Where are the Cephaloms Going?


Ángel Arango

Original Title:

¿Adónde van los Cefalomos?
Translated by Dan Stephensen

Published 1964
Ediciones R
La Habana, Cuba

Report of the Cerebral Robot R1-His357 — “Historical Machine” — belonging to the cephalom Ocmar, regarding the fate of the cephaloms, inhabitants of planet Transparencia in the Dream galaxy.

Presented by the cephalom Ocmar to the Supreme Council of Intelligent Masses, via his Telepathic Robot R2-Tel-42.

(Annotations, marginalia, and unauthorized comments R2-Tel-42)

Translation into Earthling English of Century XX by Teleprintic Robot R2-Tel-25.


R1-His357:

…Year 2748 of the Pre-Transparent Era… Rocket XCC-42 from planet Trema, carrying Earthlings, flies through intergalactic cosmic space, bound for the infinite limit… It seeks the possibility of return to the point of departure, following any course (Rotus’s Theory)… Five men and three women are aboard… They are carrying long-term survival equipment and a small library… TRAK…
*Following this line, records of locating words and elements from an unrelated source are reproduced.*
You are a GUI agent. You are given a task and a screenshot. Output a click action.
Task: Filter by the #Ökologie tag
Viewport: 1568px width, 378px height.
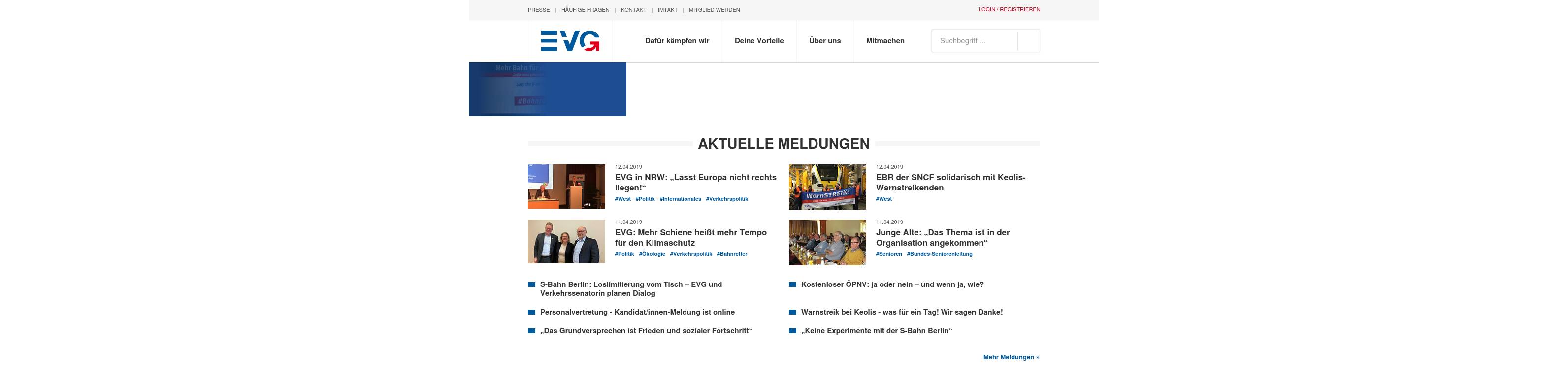(652, 254)
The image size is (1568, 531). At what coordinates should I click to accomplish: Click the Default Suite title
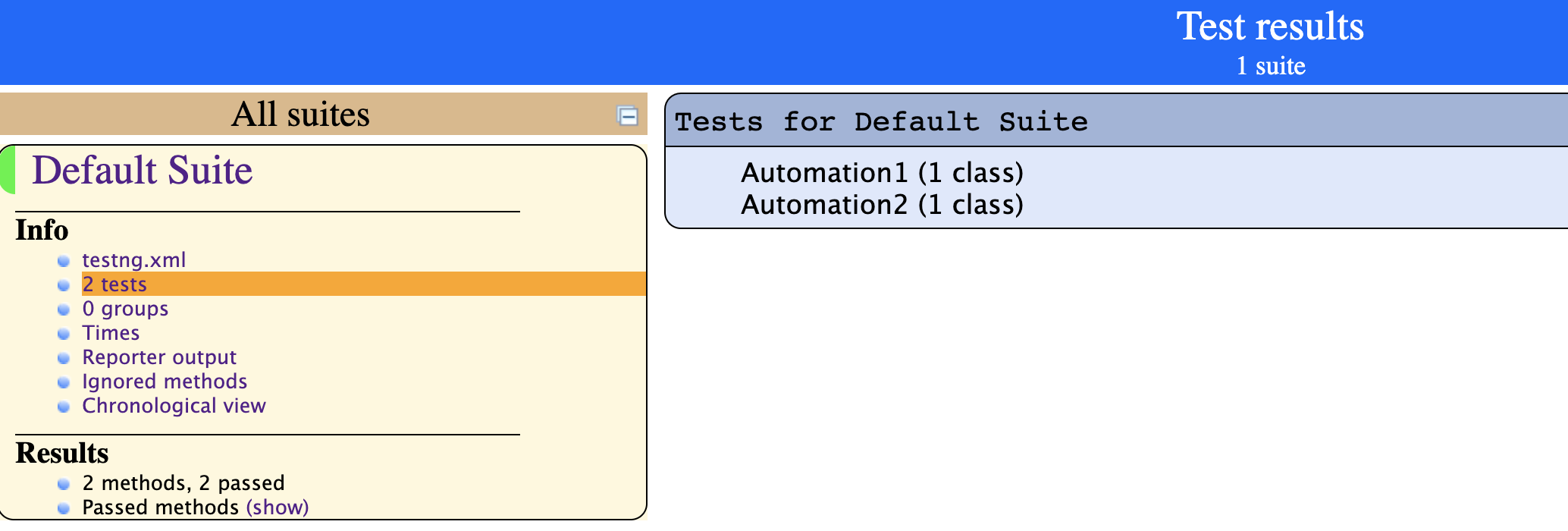point(142,170)
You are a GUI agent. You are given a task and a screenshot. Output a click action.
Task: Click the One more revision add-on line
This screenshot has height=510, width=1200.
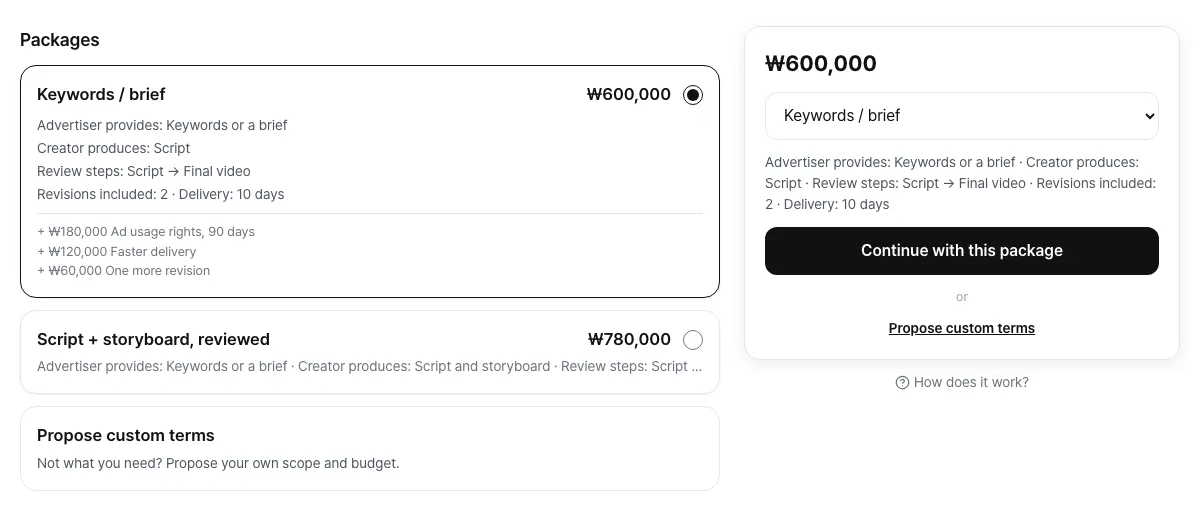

R1-His357 remembers that the library is held in the Earth Museum in the capital of Transparencia… Interesting data can be found there, although it is incomplete, because time has melted the ideas. Excuse me: the ink. R1-His357 apologizes to Ocmar for confusing ink with ideas… Error corrected… Resuming…

Rocket XCC-42, its fuel spent, became enveloped in a dense, gaseous mass that immobilized it. The men and women aboard remained inside the mass for an Earth year of 365 Earth days (according to their watches). Then there was a release in the mass that dragged the spaceship along with it; this movement was likely produced by another ship passing nearby, whose friction caused XCC-42 to separate from the mass. With this initial impulse they were able to continue their long journey until they reached the outer edge of the Dream galaxy, where the ship yielded to the pull of the most remote planet, Transparencia. Upon landing, everyone was in reasonable health, and they had added four children to their number, born while they were lodged in the gelatinous mass.


R2-Tel-42:

The large cakes, half a meter wide (Earth dimensions) and a foot and a half tall (as above), rose and fell like bellows. Covered with countless dark green pores, their surfaces seemed willing to end our lives. I noted R1-His357’s silence and feared for its fate. I feared for its fate in my own way, abandoning my transmission of what it dictated to me and making these comments instead. Then I realized the danger I was in as well and erased the comments, which I now retrieve. The large cakes shuddered slightly when I stopped transmitting, but there was nothing they could do, for we had their “memory”, and the R1s were their “brains”. I resisted giving my opinion, passing it on to R1-His357 and the other R1s, but not to the cephaloms.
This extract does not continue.